*Passage shown*:
- Church: Catholic Church
- Diocese: Diocese of Polokwane
- In office: 17 February 2000 – 9 December 2011
- Predecessor: Fulgence Werner Le Roy
- Successor: Jeremiah Madimetja Masela
- Previous posts: Bishop of Witbank (1987-2000) Bishop of Lydenburg–Witbank (1984-1987) Titular Bishop of Tigisis in Numidia (1981-1984) Auxiliary Bishop of Lydenburg–Witbank (1981-1984)

Orders
- Ordination: 24 June 1967
- Consecration: 14 February 1982 by Peter Fanyana John Butelezi

Personal details
- Born: 28 February 1938 Nylstroom, Transvaal Province, Union of South Africa, British Empire
- Died: 29 June 2012 (aged 74)

= Mogale Paul Nkhumishe =

Mogale Paul Thomas Nkumishe (28 February 1938 – 29 June 2012) was the Roman Catholic bishop of the Roman Catholic Diocese of Polokwane, South Africa.

*What you are asked to do*: Pick up the biographical article on Bishop Mogale Paul Nkhumishe after its final sentence and continue it.

*Data excerpts*:

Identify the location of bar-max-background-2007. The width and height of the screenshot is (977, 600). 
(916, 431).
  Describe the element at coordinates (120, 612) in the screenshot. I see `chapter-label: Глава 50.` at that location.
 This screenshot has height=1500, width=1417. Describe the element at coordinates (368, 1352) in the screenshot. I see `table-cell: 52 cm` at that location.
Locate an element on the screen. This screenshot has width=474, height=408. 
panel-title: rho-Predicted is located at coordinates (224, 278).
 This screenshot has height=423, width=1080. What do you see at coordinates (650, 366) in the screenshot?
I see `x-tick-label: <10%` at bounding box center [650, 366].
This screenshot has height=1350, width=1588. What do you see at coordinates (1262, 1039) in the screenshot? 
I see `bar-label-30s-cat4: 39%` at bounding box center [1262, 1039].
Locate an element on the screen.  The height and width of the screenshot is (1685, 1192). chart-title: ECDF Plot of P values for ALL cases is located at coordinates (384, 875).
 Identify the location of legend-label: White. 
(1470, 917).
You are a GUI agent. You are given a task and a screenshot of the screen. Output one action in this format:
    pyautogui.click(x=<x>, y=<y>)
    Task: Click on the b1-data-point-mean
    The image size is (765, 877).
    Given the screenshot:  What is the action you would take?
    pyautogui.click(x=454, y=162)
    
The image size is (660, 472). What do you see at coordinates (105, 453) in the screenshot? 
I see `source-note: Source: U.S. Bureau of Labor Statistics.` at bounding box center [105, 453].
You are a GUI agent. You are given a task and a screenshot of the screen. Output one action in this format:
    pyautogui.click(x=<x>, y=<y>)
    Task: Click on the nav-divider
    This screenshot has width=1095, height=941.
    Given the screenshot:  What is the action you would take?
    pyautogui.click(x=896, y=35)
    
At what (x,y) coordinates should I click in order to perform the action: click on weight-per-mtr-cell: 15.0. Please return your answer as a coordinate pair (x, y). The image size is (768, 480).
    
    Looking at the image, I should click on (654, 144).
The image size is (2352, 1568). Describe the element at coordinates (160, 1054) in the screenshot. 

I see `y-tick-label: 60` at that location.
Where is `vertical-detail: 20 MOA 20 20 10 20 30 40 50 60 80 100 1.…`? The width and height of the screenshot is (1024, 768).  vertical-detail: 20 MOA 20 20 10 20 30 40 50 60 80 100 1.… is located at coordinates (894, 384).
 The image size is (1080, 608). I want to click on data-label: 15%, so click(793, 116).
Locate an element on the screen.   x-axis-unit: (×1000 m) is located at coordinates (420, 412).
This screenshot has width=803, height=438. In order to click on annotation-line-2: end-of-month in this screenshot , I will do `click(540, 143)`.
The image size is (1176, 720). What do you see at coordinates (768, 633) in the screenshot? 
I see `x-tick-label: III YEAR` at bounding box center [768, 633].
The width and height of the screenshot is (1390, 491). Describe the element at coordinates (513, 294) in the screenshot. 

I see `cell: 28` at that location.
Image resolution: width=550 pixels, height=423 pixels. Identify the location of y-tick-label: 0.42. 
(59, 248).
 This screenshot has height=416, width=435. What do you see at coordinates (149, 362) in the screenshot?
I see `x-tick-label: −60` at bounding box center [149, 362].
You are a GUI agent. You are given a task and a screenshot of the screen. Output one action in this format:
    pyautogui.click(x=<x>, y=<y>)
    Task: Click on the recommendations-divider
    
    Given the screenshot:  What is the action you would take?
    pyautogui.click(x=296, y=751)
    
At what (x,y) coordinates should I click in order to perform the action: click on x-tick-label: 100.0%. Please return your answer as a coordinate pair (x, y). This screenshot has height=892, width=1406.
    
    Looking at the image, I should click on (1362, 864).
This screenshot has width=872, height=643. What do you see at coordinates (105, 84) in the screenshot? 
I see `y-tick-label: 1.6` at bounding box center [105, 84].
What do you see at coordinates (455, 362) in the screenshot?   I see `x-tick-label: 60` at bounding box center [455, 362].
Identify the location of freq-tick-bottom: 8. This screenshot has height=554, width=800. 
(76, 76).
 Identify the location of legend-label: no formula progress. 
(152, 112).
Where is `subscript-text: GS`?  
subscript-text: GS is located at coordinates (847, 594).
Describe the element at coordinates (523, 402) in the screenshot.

*Written answer*:
Nkhumishe, the son of Cornelius and Agatha Motlhago Nkhumishe, was born in Klein Nyls Oog near the town of Nylstroom. Ordained to the priesthood in 1967, Nkhumishe was named a titular bishop in 1981; he resigned in 2011.

He was appointed Bishop of Lydenburg-Witbank on 9 January 1984, a post he held until 17 February 2000 when he became Bishop of Pietersburg (renamed in 2009 to Polokwane).

He had his primary education in Vaalbos primary school from 1948 to 1953. He then moved to Bela Bela Catholic School where he studied from 1954 to 1956. It is here that he slowly discovered his vocation to priesthood.